[ANN]: Python module to distribute computations for parallel execution
Giridhar Pemmasani
pgiri at yahoo.com
Wed Feb 15 09:06:17 EST 2012
Hello,
I would like to announce dispy (http://dispy.sourceforge.net), a
python framework for distributing computations for parallel execution
to processors/cores on single node to many nodes over the network. The
computations can be python functions or programs. If there are any
dependencies, such as other python functions, modules, classes,
objects or files, they are also distributed as well. The results of
each computation, output, error messages and exception trace, if any,
are made available to client program for further processing.
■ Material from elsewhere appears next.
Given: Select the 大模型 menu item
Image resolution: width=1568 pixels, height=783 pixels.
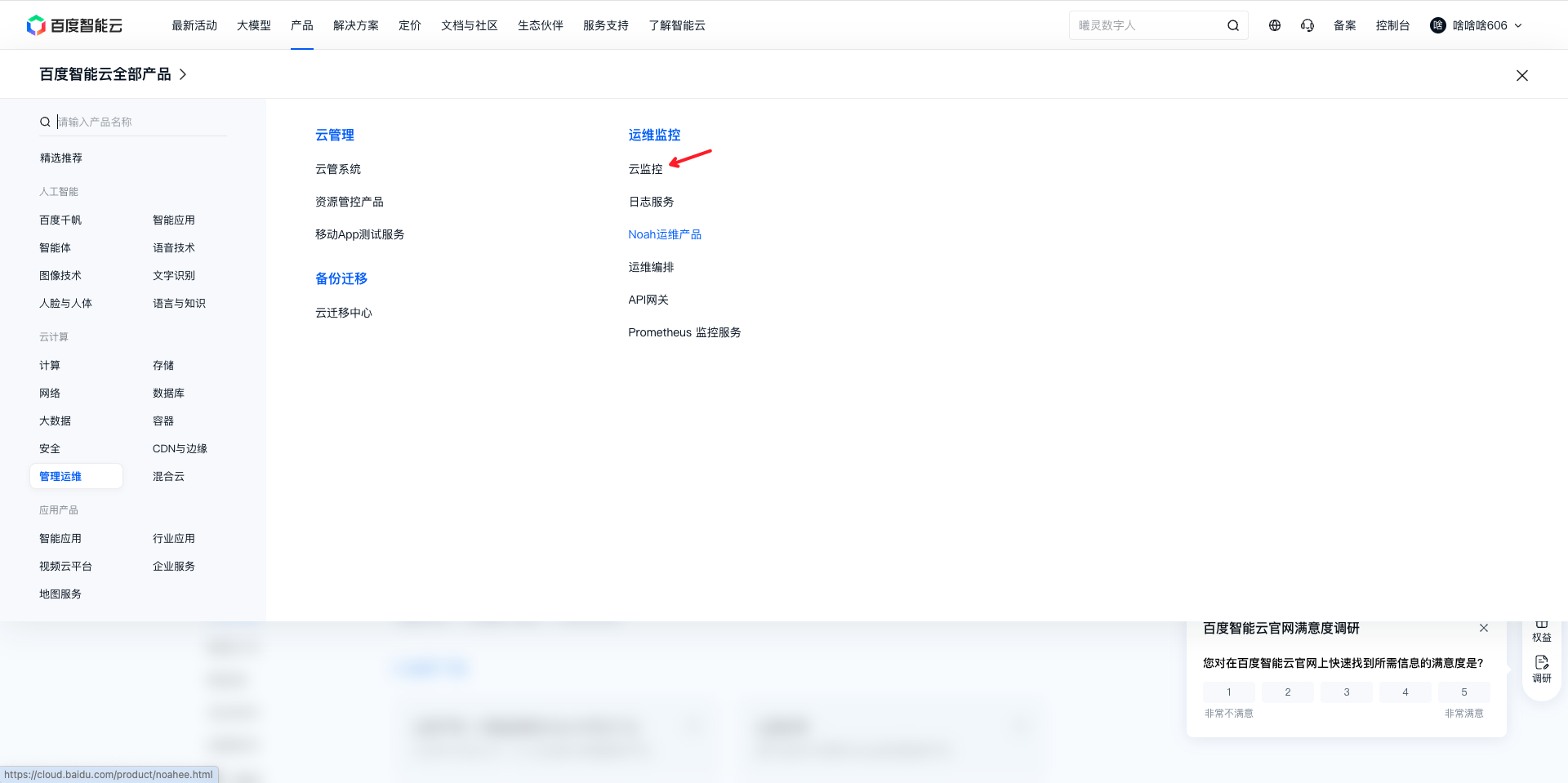Looking at the screenshot, I should coord(254,25).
Popular
map/reduce style programs can be easily developed and deployed with
dispy.
There is also an implementation of dispy, called discopy, that uses
asynchronous I/O and coroutines, so that discopy will scale
efficiently for large number of network connections (right now this is
a bit academic, until it has been tested with such setups). The
framework with asynchronous I/O and coroutines, called asyncoro, is
independent of dispy - discopy is an implementation of dispy using
asyncoro. Others may find asyncoro itself useful.
Salient features of dispy/discopy are:
* Computations (python functions or standalone programs) and its
dependencies (files, python functions, classes, modules) are
distributed automatically.
* Computation nodes can be anywhere on the network (local or
remote). For security, either simple hash based authentication or
SSL encryption can be used.
* A computation may specify which nodes are allowed to execute it
(for now, using simple patterns of IP addresses).
* After each execution is finished, the results of execution,
output, errors and exception trace are made available for further
processing.
* If callback function is provided, dispy executes that function
when a job is finished; this feature is useful for further
processing of job results.
* Nodes may become available dynamically: dispy will schedule jobs
whenever a node is available and computations can use that node.
* Client-side and server-side fault recovery are supported:
If user program (client) terminates unexpectedly (e.g., due to
uncaught exception), the nodes continue to execute scheduled jobs.
If client-side fault recover option is used when creating a cluster,
the results of the scheduled (but unfinished at the time of crash)
jobs for that cluster can be easily retrieved later.
If a computation is marked re-entrant (with 'resubmit=True' option)
when a cluster is created and a node (server) executing jobs for
that computation fails, dispy automatically resubmits those jobs
to other available nodes.
* In optimization problems it is useful for computations to send
(successive) provisional results back to the client, so it can,
for example, terminate computations. If computations are python
functions, they can use 'dispy_provisional_result' function for
this purpose.
* dispy can be used in a single process to use all the nodes
exclusively (with JobCluster - simpler to use) or in multiple
processes simultaneously sharing the nodes (with ShareJobCluster
and dispyscheduler).
dispy works with python 2.7. It has been tested on Linux, Mac OS X and
known to work with Windows. discopy has been tested on Linux and Mac
OS X.
I am not subscribed to the list, so please Cc me if you have comments.